Closer to home, The Church of Jesus Christ of Latter-day Saints is testing LEDs in some of its Christmas lights on Temple Square, according to church spokesman Scott Trotter.

But, while conservation is important, Christmas lighting "is not a significant issue," says Rocky Mountain Power communications director Dave Eskelsen. "It wouldn't make a large difference if everybody decided not to do holiday lighting. We'd still need the power plants we say we need."

As for Marty Slack and the 100,000-light Christmas display at his house in Murray, it's all still your garden-variety incandescent. But once he can get a decent price on LEDs, he says, he plans to switch over. In the meantime, because he synchronizes his lights to music, lighting up only small sections of his yard at one time, he actually uses less energy now than he did several years ago when he had fewer lights but they were all on at once, he says.

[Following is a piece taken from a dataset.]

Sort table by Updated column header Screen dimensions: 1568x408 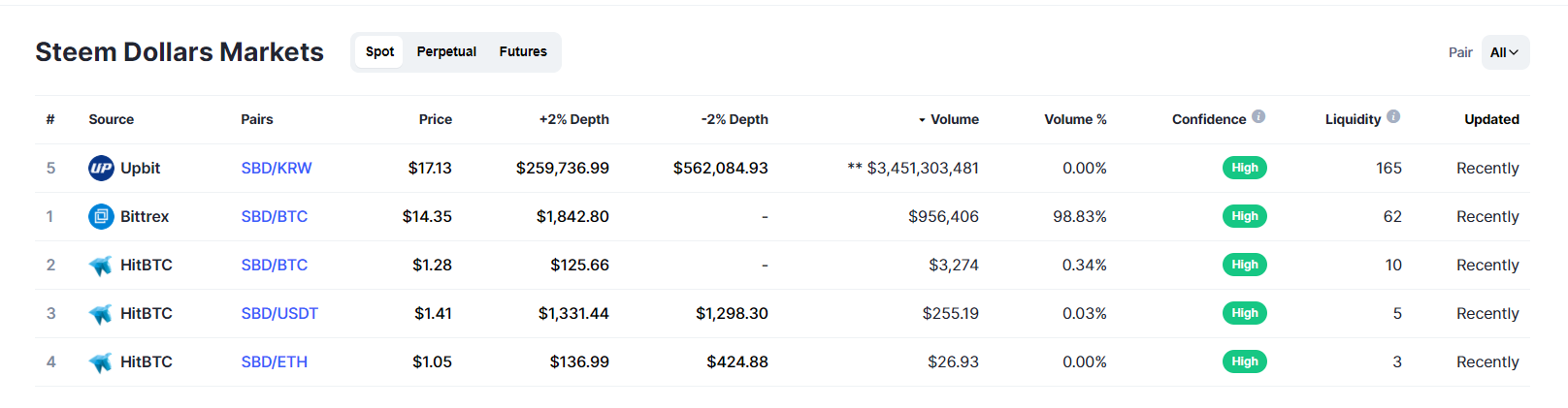pos(1491,119)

At $5.99, it costs almost twice as much to buy a 100-light strand of LEDs than a strand of conventional bulbs. On the other hand, the LEDs rarely wear out, use 98 percent less electricity, are less likely to overload a circuit, and generate less heat so are safer on Christmas trees, according to the Electric Power Research Institute.

"The electricity cost to light a holiday tree with LEDs is 13 to 17 cents per season," compared to $6 to $10 dollars for incandescent lights, according to the Institute.